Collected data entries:

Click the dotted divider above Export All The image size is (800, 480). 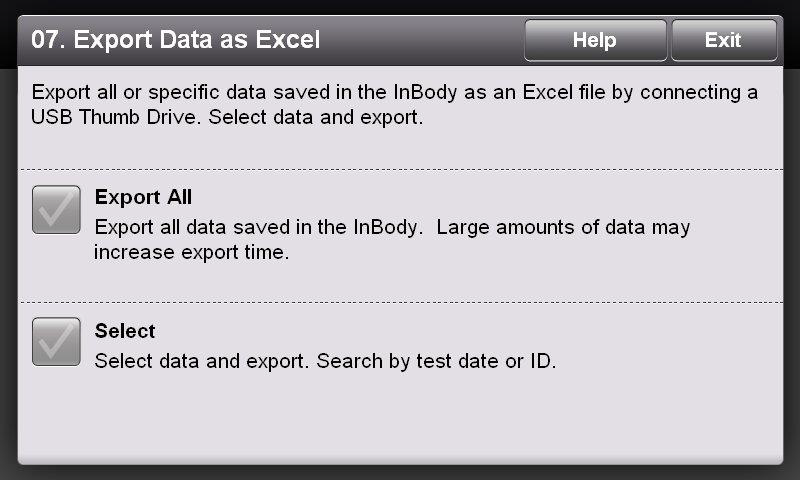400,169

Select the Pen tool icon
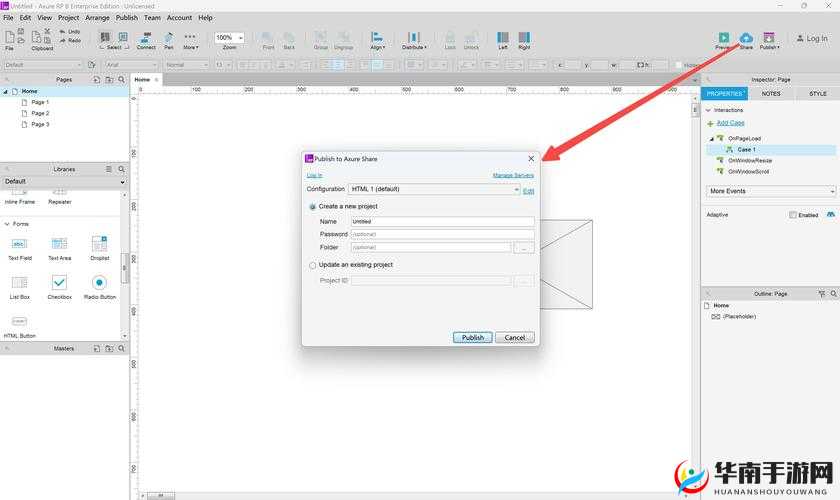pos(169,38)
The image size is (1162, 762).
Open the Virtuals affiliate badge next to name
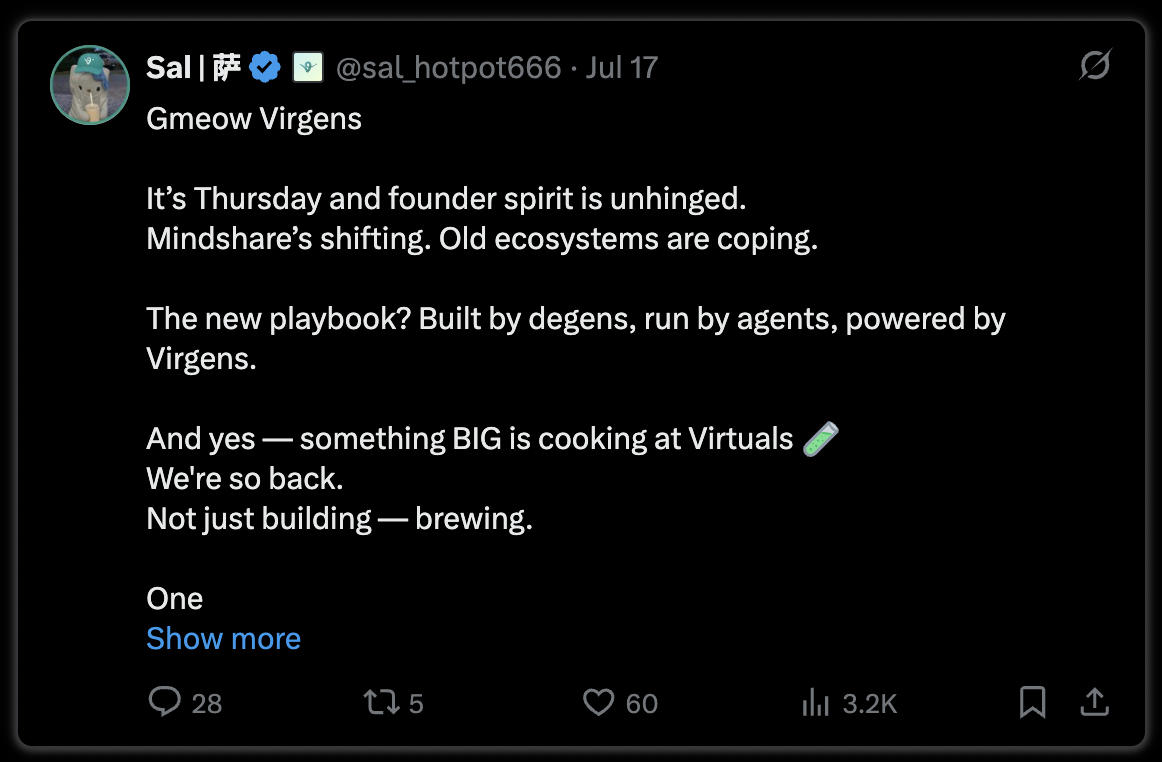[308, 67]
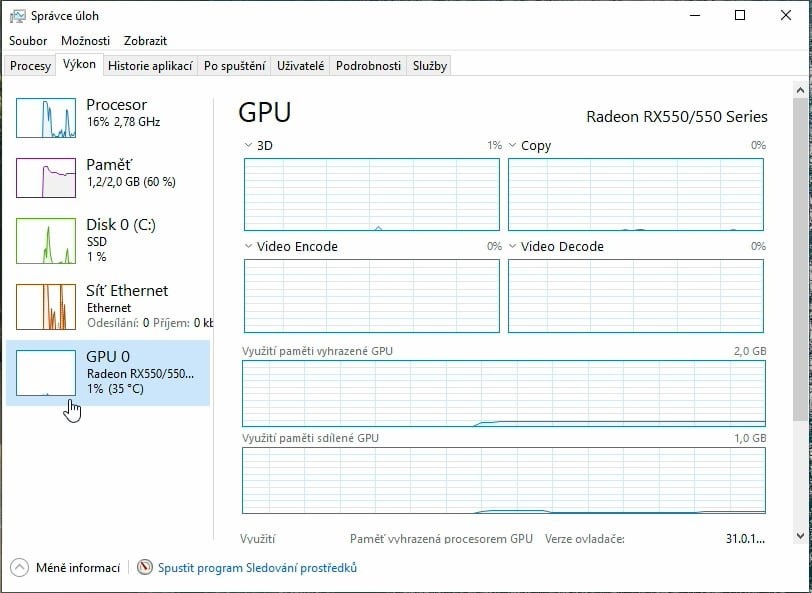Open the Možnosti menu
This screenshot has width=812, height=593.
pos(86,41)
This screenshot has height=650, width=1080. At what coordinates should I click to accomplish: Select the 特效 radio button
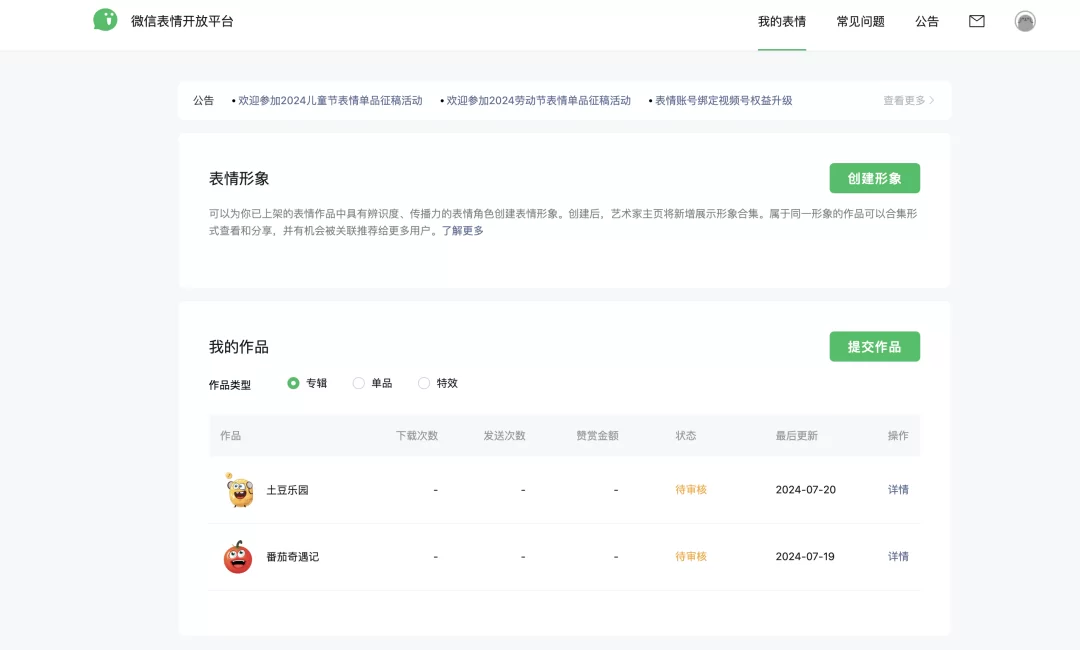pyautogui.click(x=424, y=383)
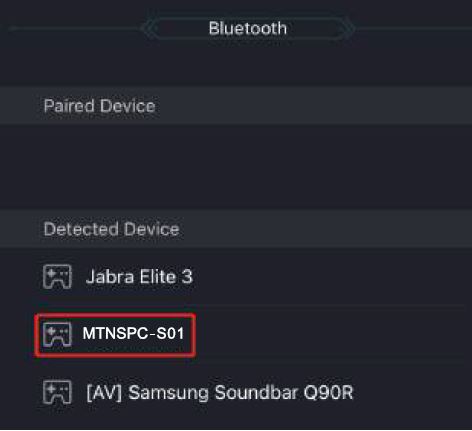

WHAT THIS TASK INVOLVES
Return exactly the lines from the line with "This screenshot has height=650, width=1080." through the last line of the data above, both included; pictures do not go in the answer.

REPLY
This screenshot has height=650, width=1080. At what coordinates should I click to accomplish: Select the 特效 radio button
pyautogui.click(x=424, y=383)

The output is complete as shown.